OpinionGuilty of Non-brotherhood
Guilty of Non-brotherhood
March 28, 2012
March 28, 2012

Kin, colleague, student, friend – the words I hear which paint the canvas of a man called “brother”.  It manifests a relationship that runs thicker than blood, and it shows how deep that relationship becomes in real life. And yet, however much of a powerful phenomenon this relationship is and has become, it is stained with violence and misplaced debauchery; it is besmirched with the actions of malefactors who incite trouble through their wickedness. What I mean by all these is the idea of fraternity now confusing everyone, taking a turn for the worse with all the gang wars and death by hazing (or some other activity relating to the affiliates, since hazing is technically not allowed as mandated by law).

            Whatever happened to collective action and mutual interest? I think these qualities in fraternities are still prevalent; the brotherhood still functions as a support system which one can avail of and somehow contribute to later. Not only that, but fraternities of universities have been aiding their school with infrastructural and academic assistance. What is more is that recognized fraternities have given social services not only to those within campus, but also to the less fortunate outside the walls of their school. Fraternities have existed for that very reason, and that is to provide individuals of equal interests a certain support system that can aid their journey in pursuit of those interests. They have organized in almost all specific fields, from the hard and soft sciences, to culture and the arts.

Because certain splinter groups of these fraternities have greatly deviated from the principles that govern the brotherhood in good will, this very issue makes me feel uneasy. These are students most likely barely off their teens (or in their teens) wasting their good age for certain things unnecessary for human development. It is a very secretive issue that only swells up into the public eye whenever bombshell events like death (or the likes of) slide in the scene.

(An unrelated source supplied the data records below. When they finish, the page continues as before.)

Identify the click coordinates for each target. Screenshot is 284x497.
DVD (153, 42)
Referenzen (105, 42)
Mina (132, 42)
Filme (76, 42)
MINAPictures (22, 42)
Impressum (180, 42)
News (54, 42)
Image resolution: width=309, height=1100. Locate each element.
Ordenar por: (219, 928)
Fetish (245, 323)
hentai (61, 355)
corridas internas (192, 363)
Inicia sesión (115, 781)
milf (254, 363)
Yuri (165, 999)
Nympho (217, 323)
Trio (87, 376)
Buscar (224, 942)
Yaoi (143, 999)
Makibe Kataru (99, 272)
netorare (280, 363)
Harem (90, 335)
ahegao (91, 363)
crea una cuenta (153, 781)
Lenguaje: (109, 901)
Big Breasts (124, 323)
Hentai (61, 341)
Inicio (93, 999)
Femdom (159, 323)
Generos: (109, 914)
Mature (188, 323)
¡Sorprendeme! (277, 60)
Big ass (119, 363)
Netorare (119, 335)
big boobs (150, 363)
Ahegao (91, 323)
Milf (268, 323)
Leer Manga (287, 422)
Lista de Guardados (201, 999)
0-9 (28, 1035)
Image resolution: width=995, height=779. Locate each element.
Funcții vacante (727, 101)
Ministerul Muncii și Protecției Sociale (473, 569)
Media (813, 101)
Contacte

It pains me to see young individuals in their prime unable to maximize their youth (and probably even existence) on more productive and self-sustaining activities.

This is also why I think the University is blessed to have institutions that try to disallow these kinds of things from happening – not that fraternal organizations are malicious in any way, but it provides a safety net from negative externalities emanating from fraternity issues. The University is lucky to be able to shelter students from extensive knowledge of fraternities, especially with the kind of culture Lasallians have. Had La Salle not institutionalized the non-fraternity contracts, my fear for today’s new wave of students would be on fraternities without good value judgment. The following statement might be very assumptive, but rest assured, it is a fear that many of this generation’s youth are able to relate to.

I believe that today’s generation of enrollees (along with their parents) to the University have two dominant perspectives on what fraternities are. First, there are those who fear even the word fraternity because of all this malevolence going around. The word fraternity is in itself a word frowned upon when it comes to universities and membership. Hence, the parent concerned will do everything to indoctrinate his or her child with whatever so-called “evils” are associated with fraternities.

The second – and this is what I fear the most – is that there are those who see fraternal association and membership as a status quo. It is the kind of mentality that is built up through both peer pressure and insecurity that is found within the student concerned. Thus, it is something that some individuals see as an opportunity to expand their networks and gain certain security with. And it is usually with this second perception that individuals rush in to what they don’t completely understand.

And yet the reality of everything is that this latter assumption gets everyone so worked up from both parties – the fraternal associates and fraternity avoiders.

For students who get themselves involved in any kind of trouble with other fraternities, certain consequences do take a heavy toll on both the individual and his family. For instance, students have been reported to commit suicide rather than face opposition because of their own fault or worse, because of some dirty misunderstanding. It is not just a waste of good youth but also a grave loss to a family that does not only lose a huge investment in their child, but also the life of the child himself. Mischievous deviants of certain fraternities find it somehow amusing to arbitrarily hurt opposing or even neutral fraternities, however sick that may be.

It adds unnecessary baggage for everyone – friends, family, even the student – to carry all these burdens of academic life as well as fraternal tension. The individual is given more things to think about and the main purpose of why a fraternity is built is lost in all of these things.

It is because of this dialectic tension that arises from people concerning fraternities, as well as the concrete manifestations of those perspectives, that it becomes important to mitigate and prevent those exact things from happening. And again, I say the University is blessed because it has institutions that protect students from these unnecessary burdens. It is a non-pervasive issue because many are sworn to secrecy in the University; but my deep concern is that I just hope students have this active mindset, knowing fully what they are getting themselves into, and maximizing such membership not for the wrong reasons.

And again, it is not to say that fraternities are built because of ill will. But like a lot of things, we tend to forget the purpose for engaging in things like collective action, and turn out twisting its very core function. What makes it even more depressing is that we create institutions that hinder us from this kind of activity that is supposed to be meant for human development.